3 cups (750ml) Thickened Cream
1 cup (250ml) milk
1 teaspoon vanilla bean paste
8 Egg yolks
1 cup (220g) caster sugar
1 cup (150g) fresh blueberries
1/4 cup (55g) caster sugar, extra
Waffle cones, to serve
DIRECTIONS
Combine the cream, milk and vanilla in a large saucepan over medium heat. Bring to a simmer.
Use an electric mixer to beat egg yolks and sugar until thick and pale. Gradually stir in cream mixture, in batches, until combined.
Pour into a clean saucepan and place over low heat. Cook, stirring, for 10 mins or until custard coats the back of a spoon. Set aside for 10 mins to cool.
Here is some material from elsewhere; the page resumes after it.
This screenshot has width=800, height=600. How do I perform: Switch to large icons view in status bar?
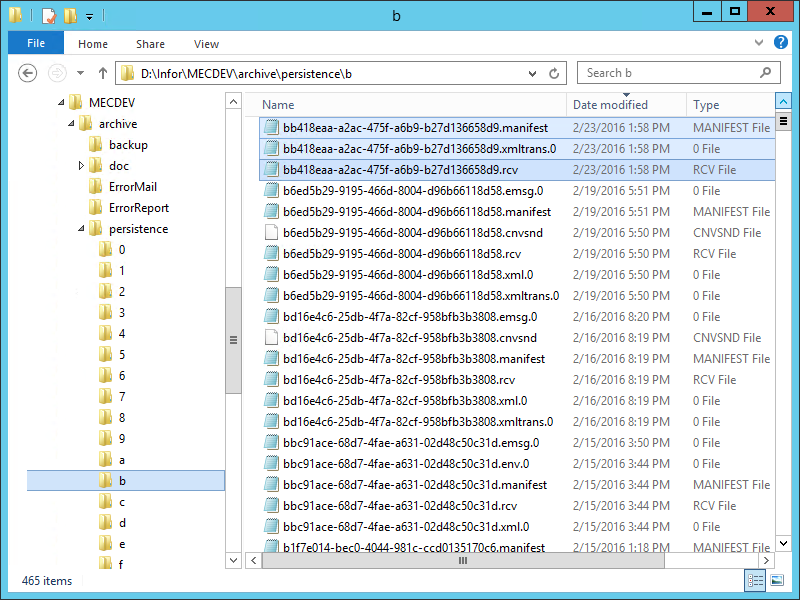777,581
Pour into a shallow metal container. Cover with foil and place in the freezer for 3 hours or until firm.
Meanwhile, combine the blueberries and extra sugar in a medium saucepan over medium heat.
Cook, stirring, for 5 mins or until the blueberries release their juices and the mixture thickens slightly. Set aside to cool completely.
Roughly break up ice-cream with a metal spoon.
Transfer to a food processor and process until smooth. Return half the ice-cream to the metal container and add half the blueberry mixture. Gently swirl to create a marbled effect.